La Justice aussi se doit de prendre en compte la surdité de certains justiciables. L’article 23-1 du C.P.Civ. prévoit que le juge nomme par ordonnance[11] un interprète afin de pouvoir communiquer avec le justiciable sourd. Au pénal, l’article 408 CPPén. dispose encore que « Si le prévenu est atteint de surdité, le président nomme d’office pour l’assister lors du procès un interprète. Si le prévenu sait lire et écrire, le président peut également communiquer avec lui par écrit. »

Alors oui, les sourds ont besoin d’avocats qui peuvent répondre à leur attente et leur vision du monde afin de les défendre et les assister au mieux.

Les barreaux l’ont compris. Celui de Paris propose ainsi dans les critères de recherche de l’annuaire du barreau le critère « langue des signes (LSF) ». Il organise en outre une permanence juridique en langue des signes les 2e mercredi, 3e mardi et 4e jeudi de chaque mois de 14 à 17 heures au Palais afin de répondre à la forte demande depuis la fermeture de la permanence juridique de la Mairie du 9e.[12] D’autres barreaux, comme celui de Lille, proposent des permanences chaque premier mercredi du mois de 9 à 12 heures.

Le CNB doit permettre au plan national aux justiciables sourds d’accéder à des conseils pratiquant « la langue des signes française ». Il en va de leur accès au droit.

 

[1] La langue de signe a existé en tout en temps et en tout lieu. Aristote y faisait déjà référence. Mais il ne s’y est pas intéressé considérant les sourds comme un chainon entre l’homme et l’animal.

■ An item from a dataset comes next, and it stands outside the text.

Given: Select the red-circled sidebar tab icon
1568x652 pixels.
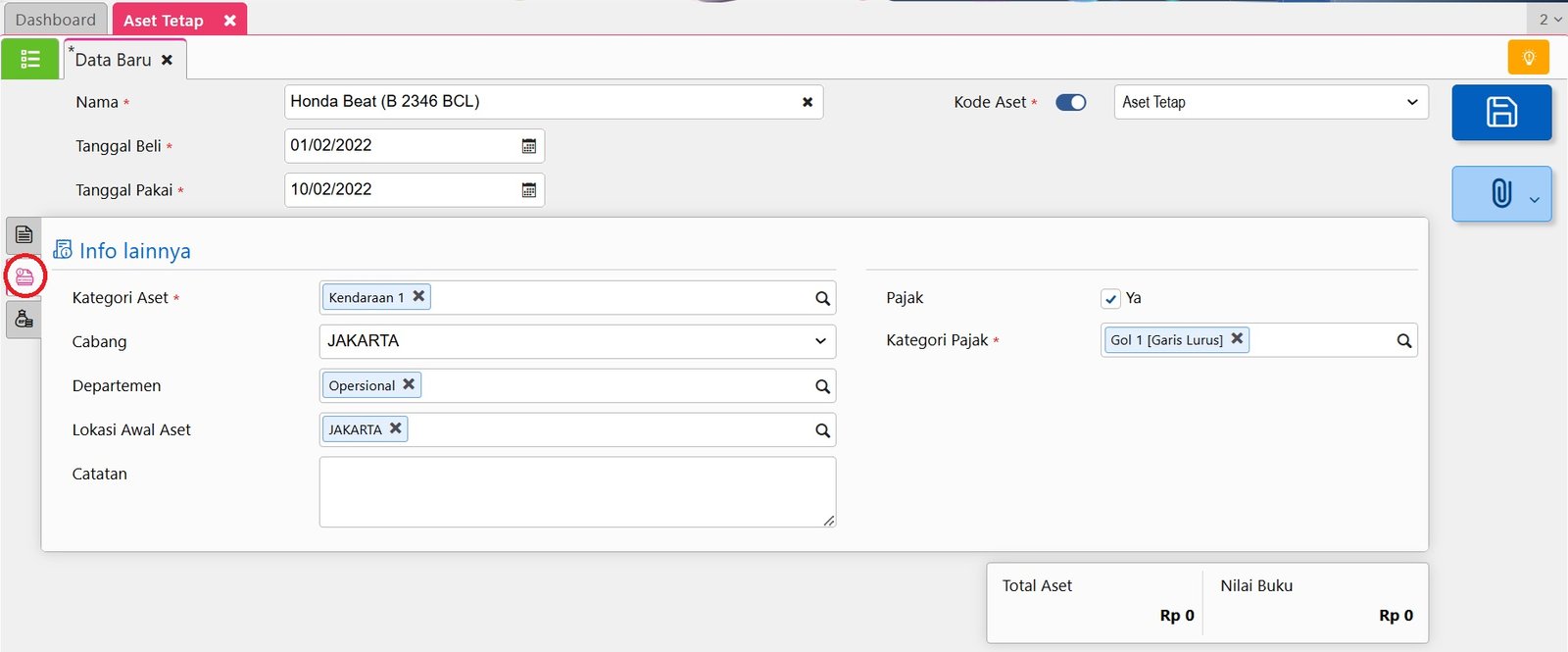Looking at the screenshot, I should tap(24, 277).
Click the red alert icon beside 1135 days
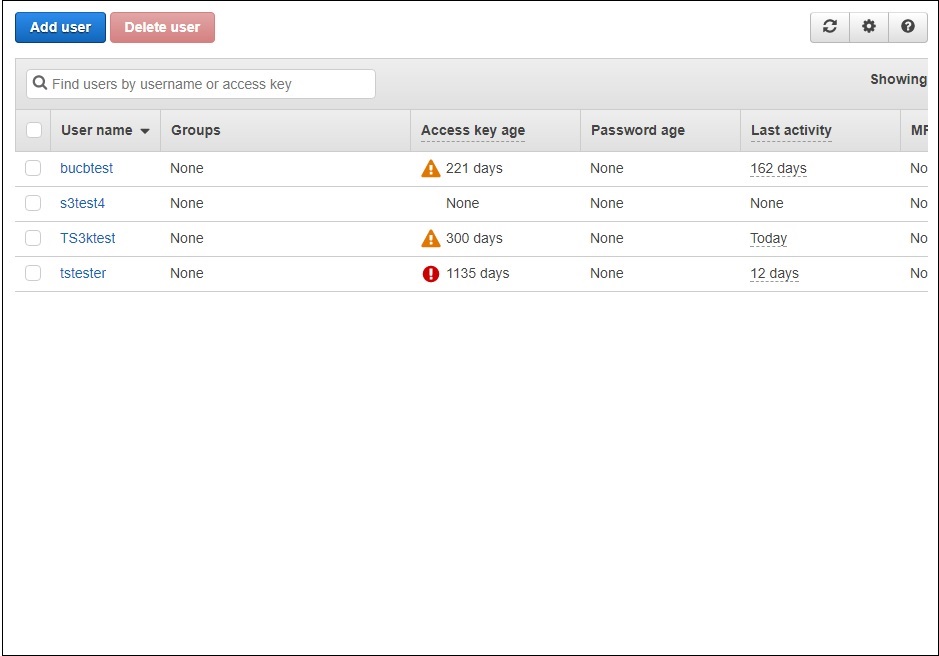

[2] Le langage des signes méthodiques de l’abbé de l’Épée à savoir l’assimilation de la structure syntaxique du français à celle de la gestuelle des sourds fut un échec, à la différence de son alphabet. En revanche, le regroupement de ces élèves sourds à son domicile permit de favoriser et de perfectionner la langue des signes française (LSF) encore pratiquée de nos jours. 17 écoles pour sourds furent créées par ces disciples dont la plus célèbre est l’INJS à Paris.

[3] Encore appelée Zend, est une langue iranienne ancienne présente dans le livre sacré des zoroastriens.

[4] Le vieux-slave ou le vieux-bulgare est l’ancêtre du bulgare et du macédonien actuels.

[5] Deux normes de la langue écrite norvégienne réciproquement la langue des  livres et la langue des campagnes.

[6] Langue publiée en 1922 par Edgar de Wahl au moment où certaines personnes essayaient de faire admettre l’espéranto à la SDN, elle est appelée aussi l’Occidental.

[7] Élaborée par l’International Auxiliary Language Association (IALA) elle est finalisée en 1951. Elle est d’inspiration romane et saxonne.

[8] Ido signifie « fils/fille, descendant » en espéranto. Elle dérive comme son nom l’indique de l’espéranto.

[9] Inventée en 1879 par le prêtre catholique allemand Johann Martin Schleyer.

[10] Signé s’oppose à oralisé/parlé. Il découle du signe gestuel utilisé. Le français signé est l’utilisation de signes de la LSF ordonnés selon la syntaxe linéaire de la langue française.